Фотографические карточки висели на стене, на одной из них была Вену в традиционном эстонском платье, с множеством украшений в виде бус и с венком из цветов на голове. Глаза светились, и на устах красовалась улыбка, которая останется, пока карточка не рассыплется в прах. Рядом стоял мужчина чуть пониже женщины, с круглым лицом, горделивым взглядом, прямым носом.
— Грубер, — то ли спросил, то ли констатировал Кирпичников.
— Судя по карточке, — Юрий Иванович снял со стены, — свадебная. Дочь Соостера Вену и, видимо, Каарл Грубер.
— Может быть, не он?
— Нет, Вену была замужем один раз. Если это она, то рядом Каарл.
— Что ж, Юрий Иванович… — Аркадий Аркадьевич сжал губы, потом сузил глаза и продолжил: — Мы знаем, кого искать.
— Вы все-таки предполагаете, что Грубер — убийца?
— Не знаю. — откровенно ответил начальник уголовного розыска, покачал головой и повторил: — Не знаю. — Затем ткнул указательным пальцем в фотографическую карточку. — Я не представляю, как теперь у вас, но я бы разослал словесный портрет и вот это по полицейским частям.
— Префектурам, наша полиция разделена на четыре префектуры.
— Пусть так, но в первую очередь надо оповестить уездную полицию.
— За этим дело не станет.
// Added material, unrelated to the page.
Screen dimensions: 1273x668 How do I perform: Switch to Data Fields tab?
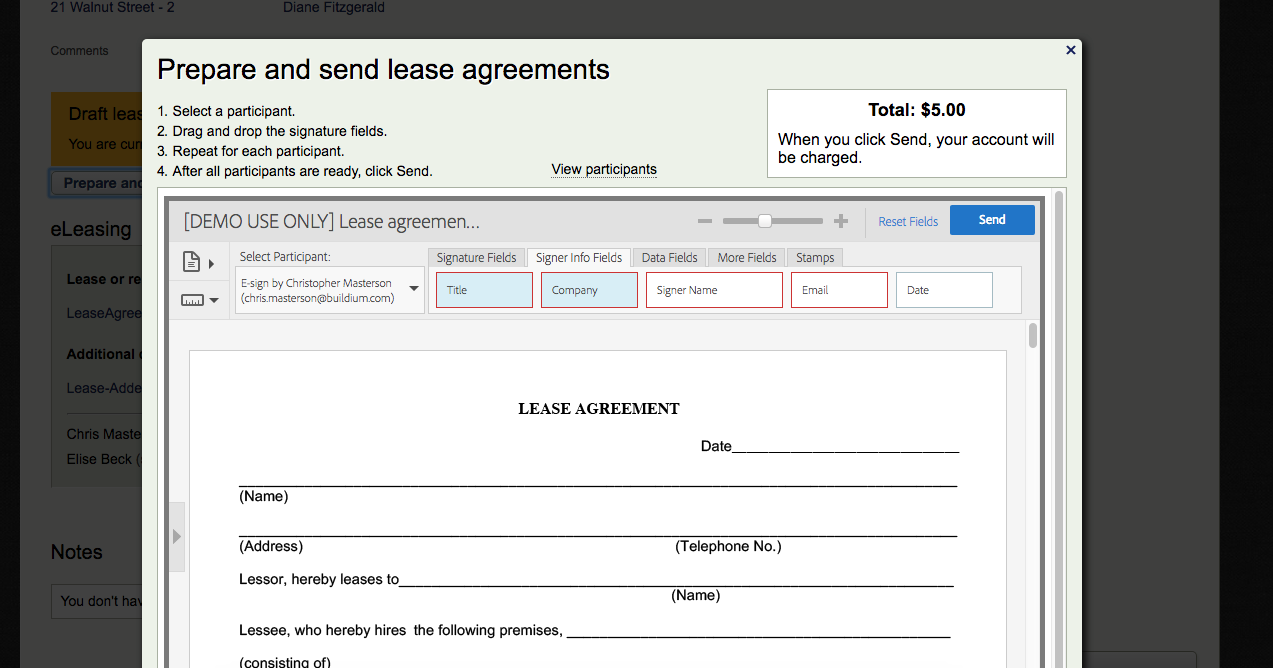point(669,258)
Что еще?
— Нам надо в Тапу, к сестрам, у которых бывает наш Якоб. Заодно вы решите со словесным портретом и карточкой.
— Что ж, в путь.
Название улицы Пикк переводилось с эстонского, как длинная. Она оправдывала свое название — проходила через весь небольшой город. Дома в один и редко какие в два этажа поражали мрачностью и темными красками стен.
Дом сестер Таурайте отличался от соседних свежевыкрашенными стенами, тремя окнами, смотревшими на улицу, и железным навесом с двумя витыми столбами. Автомобиль остановился у входа.